__Assignment__
Starting at the line that contains "Instruction: Click Columns", transcribe each line through the end of the material below, exactly and nothing else, leaving out the pictures.
Input data section start
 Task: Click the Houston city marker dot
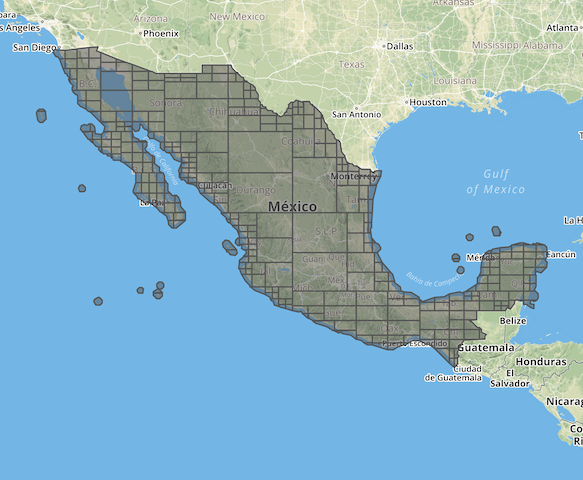coord(407,102)
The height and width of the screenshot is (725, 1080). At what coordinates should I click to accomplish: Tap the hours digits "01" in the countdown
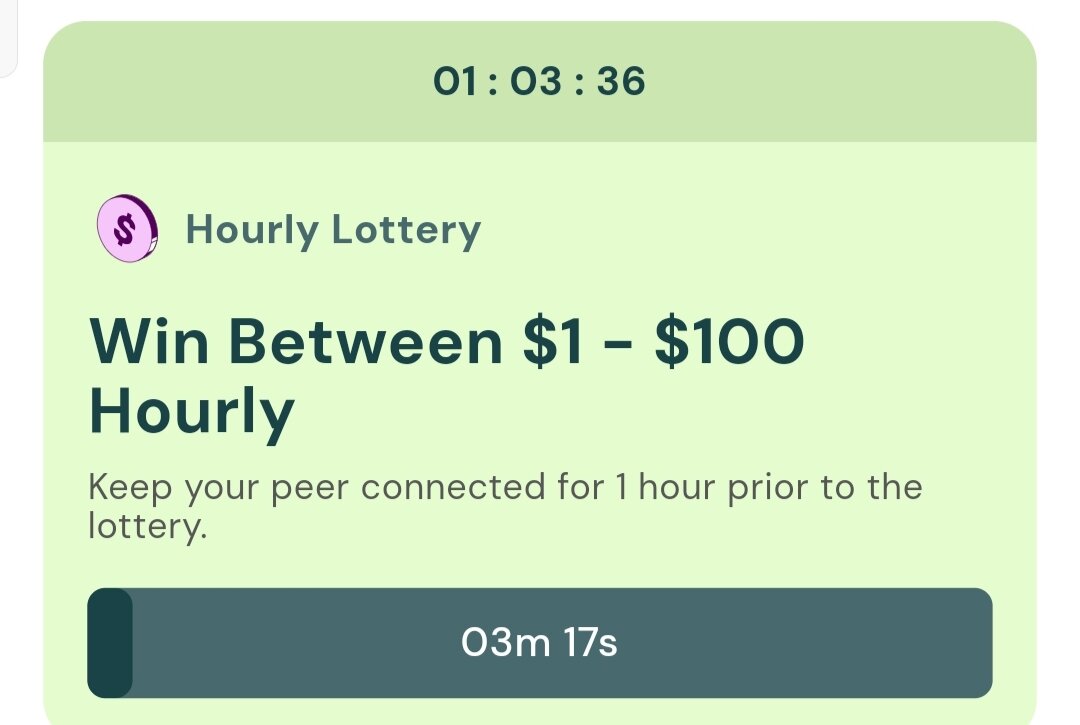tap(457, 81)
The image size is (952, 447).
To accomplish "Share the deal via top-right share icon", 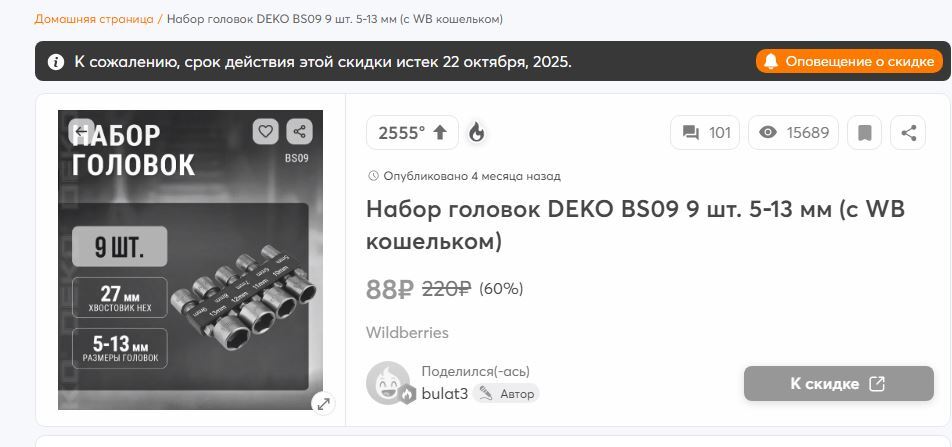I will pyautogui.click(x=908, y=132).
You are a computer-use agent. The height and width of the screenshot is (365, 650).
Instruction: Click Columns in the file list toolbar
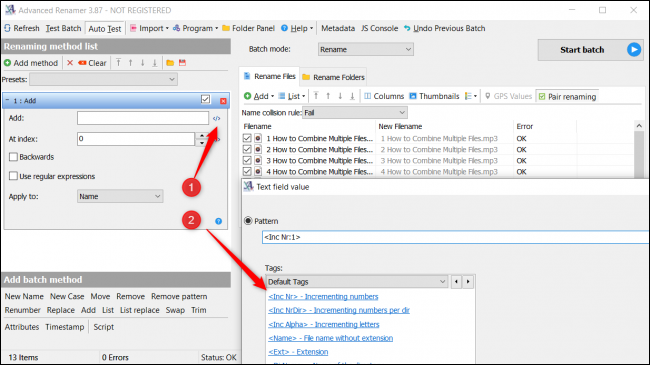tap(384, 96)
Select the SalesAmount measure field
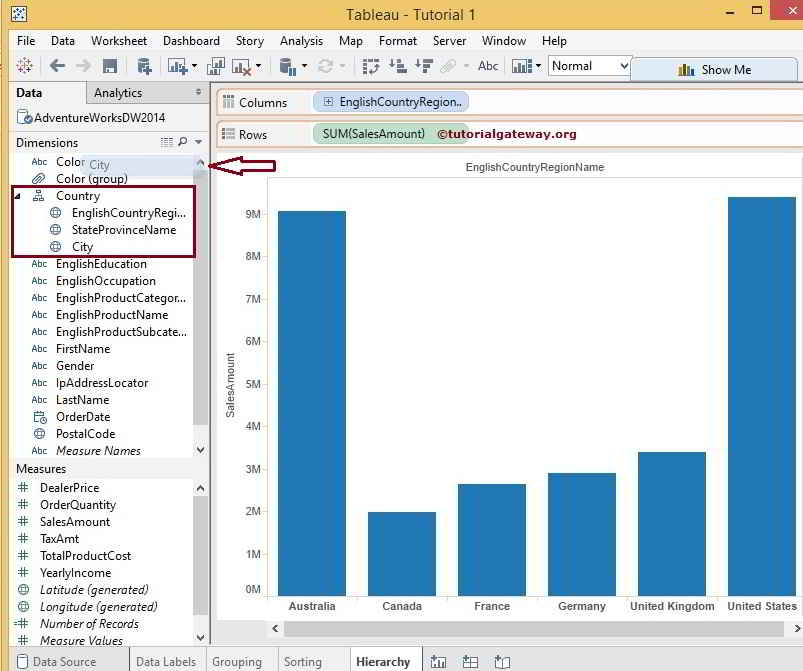Screen dimensions: 803x671 (x=75, y=522)
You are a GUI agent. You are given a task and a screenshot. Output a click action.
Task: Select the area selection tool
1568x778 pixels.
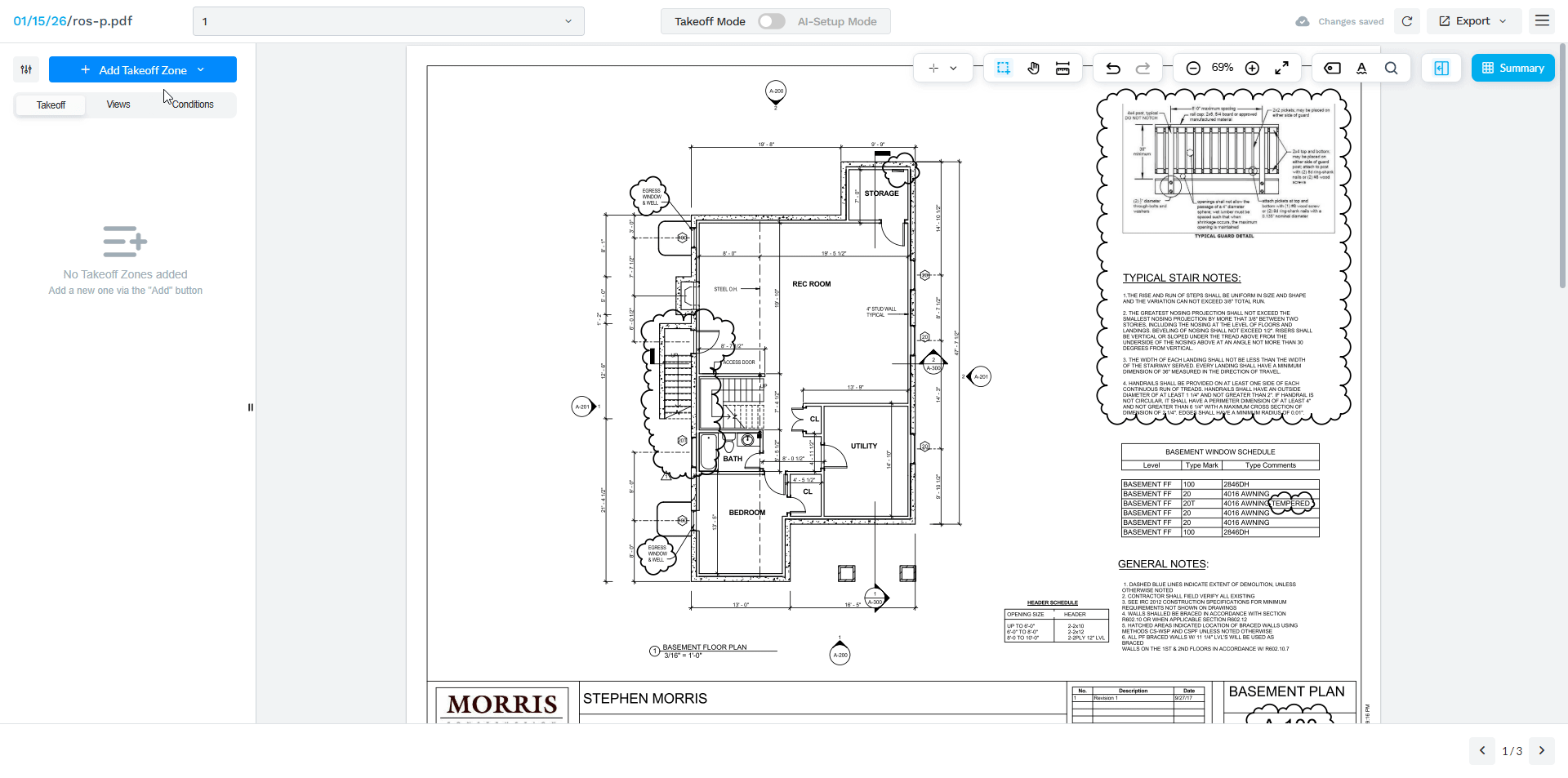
Input data section end
__Response box__
Instruction: Click Columns in the file list toolbar
tap(384, 96)
Select the SalesAmount measure field
Screen dimensions: 803x671 (x=75, y=522)
You are a GUI agent. You are given a task and a screenshot. Output a click action.
Task: Select the area selection tool
1568x778 pixels.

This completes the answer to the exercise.